### [Exercise prompt]
Look through the entries below and return all lines including the word "screenshot".

(Given records)

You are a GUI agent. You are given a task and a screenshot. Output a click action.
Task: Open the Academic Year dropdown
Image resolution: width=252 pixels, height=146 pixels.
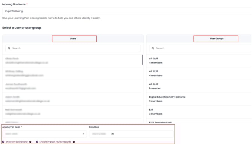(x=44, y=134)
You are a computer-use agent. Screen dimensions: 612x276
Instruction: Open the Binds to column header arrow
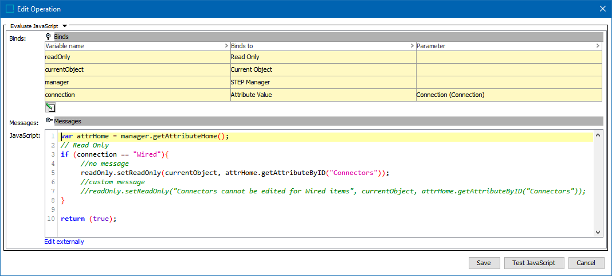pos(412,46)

(End Given records)
(Given records)

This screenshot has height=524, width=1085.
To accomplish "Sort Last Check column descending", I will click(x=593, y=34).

(End Given records)
(Given records)

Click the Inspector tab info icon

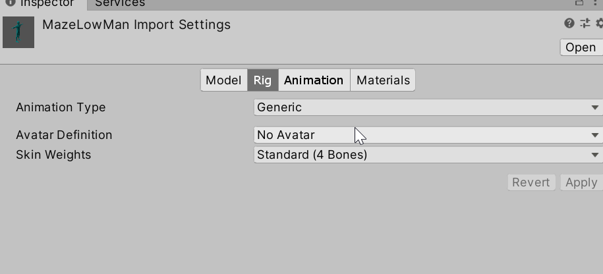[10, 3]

(End Given records)

### [Result below]
You are a GUI agent. You are given a task and a screenshot. Output a click action.
This screenshot has height=524, width=1085.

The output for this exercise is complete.